REQUIREMENT 1:
Which usernames post in the chainsaw bar thread? List each one once.
REQUIREMENT 2:
Retype the records word for word, starting with the line containing "Task: Select the" and going on through the last line of the records.

TEXT SHOWN:
* Begin *
# Best bar length for the Stihl MS440



## 338RUM (Nov 21, 2005)

Guy's, I am going to my Stihl shop tomorrow. What is the best bar length for the Ms440. I only cut, cherry, oak, walnut, ash, beach, hemlock, maple ext.....

Thanks
Duane


----------



## begleytree (Nov 21, 2005)

To do what with? removals, 18" firewood, carving, landclearing, underbrushing?
Makes a difference.
-Ralph


----------



## DanManofStihl (Nov 21, 2005)

I run a 24 inch bar on mine and cut oak, poplar, hickory, gum. I use stihl chain keep it sharp and it works really well in hard woods. I wouldn't go much bigger then that though. It really also depends on what size wood you cut and the weight you want to tote around.


----------



## jokers (Nov 21, 2005)

The 440 will handle pretty much anything between a 16" to a 32" with ease so it is as Ralph says, "To do what with?"

The most popular bar for felling and bucking on the 440 in my area is a 20"er.

Russ


----------



## cunrya (Nov 21, 2005)

I primarily use a 24" bar on my MS440 with regular stihl chisel chain when cutting oak, ash, and various bottom ground softwoods (cottonwood ect.) Saw handles the 24" very well and seems to be the best all around setup for power and balance. When felling or bucking larger timber I run a 28" or 32" bar with full skip chisel chain. As far as power I am sure the saw would run regular chain on these bar lengths but I prefer the skip as it keeps the R's up, labors the saw less, and keeps the chips cleared out of the cut quite well. seems to make the day go smoother for me at least. The 440's a great saw!


----------



## computeruser (Nov 21, 2005)

Depending on how often you come up against really big stuff, I'd be inclined to get a 20" for everyday use and a 28" for those occasions when you have something big to cut. I normally run a 20" on my 7900 and find that you can get a lot of work done with that sort of setup. Here in Michigan I've only come up with a couple instances where I needed a bigger bar, save for taking a stump down to the ground. A 20" E-Super bar would be my everyday choice, and then I'd pick up a 28" when the mood struck or when somebody had a good sale going.


----------



## 338RUM (Nov 21, 2005)

Thanks for all the great info. It will be used for felling and bucking trees. Most of the trees around here are 24" to 36" around.

Duane


----------



## fishhuntcutwood (Nov 21, 2005)

Most everyone here will run a 28" on that saw. If you're in wood 24"-36", you'd be fine with a 24". The saw will handle it nicely.

Jeff


----------



## ShoerFast (Nov 21, 2005)

338RUM
Here on the east slope, the Colorado foothills, I run into some bigger softwoods, Ponderosa pine and Douglas Fir. Some run 3' dia. For me, it never seems to work to make 2 cuts meet consistantly, I'm more of a curly-fries cutter, so I bought a 36" bar for my MS 310 and run RSLKF , or full-skip chain and barely get away with it, if I rock the saw and not get too much bar cutting at one time. Your saw would handle a full comp. chain at that length, but I cant wait to get the shorter bar back on, purly as a saw that is out of ballance is just no fun on my back! I would bet that a 20" bar on that saw would ballance nicely and span most of your work.
* End *
Rows on where targets appear:
* Begin *
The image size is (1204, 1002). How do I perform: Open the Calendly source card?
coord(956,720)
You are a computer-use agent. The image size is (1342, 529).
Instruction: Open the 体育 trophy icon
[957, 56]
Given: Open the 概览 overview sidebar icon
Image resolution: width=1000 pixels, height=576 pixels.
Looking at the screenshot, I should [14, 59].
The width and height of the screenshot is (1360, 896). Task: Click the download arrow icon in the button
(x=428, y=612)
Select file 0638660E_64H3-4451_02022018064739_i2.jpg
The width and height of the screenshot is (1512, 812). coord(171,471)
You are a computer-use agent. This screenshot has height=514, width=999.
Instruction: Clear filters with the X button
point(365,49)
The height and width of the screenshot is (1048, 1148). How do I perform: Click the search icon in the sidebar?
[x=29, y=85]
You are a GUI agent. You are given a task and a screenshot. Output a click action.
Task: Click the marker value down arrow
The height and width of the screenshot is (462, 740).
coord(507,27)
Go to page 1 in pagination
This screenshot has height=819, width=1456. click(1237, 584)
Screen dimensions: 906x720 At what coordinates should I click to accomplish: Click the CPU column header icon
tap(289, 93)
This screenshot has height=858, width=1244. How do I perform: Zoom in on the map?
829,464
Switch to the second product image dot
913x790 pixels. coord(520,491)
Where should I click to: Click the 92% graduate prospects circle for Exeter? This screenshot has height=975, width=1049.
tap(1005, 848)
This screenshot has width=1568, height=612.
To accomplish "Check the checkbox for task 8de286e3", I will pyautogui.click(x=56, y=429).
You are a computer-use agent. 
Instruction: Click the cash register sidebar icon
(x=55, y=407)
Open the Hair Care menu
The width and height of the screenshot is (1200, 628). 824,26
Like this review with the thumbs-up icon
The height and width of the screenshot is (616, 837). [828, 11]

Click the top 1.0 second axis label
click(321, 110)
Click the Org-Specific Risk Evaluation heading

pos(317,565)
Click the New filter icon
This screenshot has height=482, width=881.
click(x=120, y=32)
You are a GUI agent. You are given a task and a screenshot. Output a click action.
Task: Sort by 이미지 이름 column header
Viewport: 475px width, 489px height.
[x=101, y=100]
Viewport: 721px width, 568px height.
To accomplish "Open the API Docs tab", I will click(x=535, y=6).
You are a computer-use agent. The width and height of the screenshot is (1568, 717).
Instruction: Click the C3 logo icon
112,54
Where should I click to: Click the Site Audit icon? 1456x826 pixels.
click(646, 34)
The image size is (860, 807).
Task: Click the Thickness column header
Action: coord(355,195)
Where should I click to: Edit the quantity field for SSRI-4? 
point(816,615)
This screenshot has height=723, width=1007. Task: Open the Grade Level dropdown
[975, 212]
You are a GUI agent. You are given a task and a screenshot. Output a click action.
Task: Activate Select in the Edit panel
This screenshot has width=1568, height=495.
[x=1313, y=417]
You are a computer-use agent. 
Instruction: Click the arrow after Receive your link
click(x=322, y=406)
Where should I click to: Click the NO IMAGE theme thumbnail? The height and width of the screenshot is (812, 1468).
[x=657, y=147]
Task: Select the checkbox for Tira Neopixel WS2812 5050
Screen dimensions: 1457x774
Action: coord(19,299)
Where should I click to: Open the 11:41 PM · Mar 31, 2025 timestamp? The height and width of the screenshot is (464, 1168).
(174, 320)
* End *
COMPLETE OUTPUT 1:
338RUM, begleytree, DanManofStihl, jokers, cunrya, computeruser, fishhuntcutwood, ShoerFast

COMPLETE OUTPUT 2:
Task: Select the checkbox for Tira Neopixel WS2812 5050
Screen dimensions: 1457x774
Action: coord(19,299)
Where should I click to: Open the 11:41 PM · Mar 31, 2025 timestamp? The height and width of the screenshot is (464, 1168).
(174, 320)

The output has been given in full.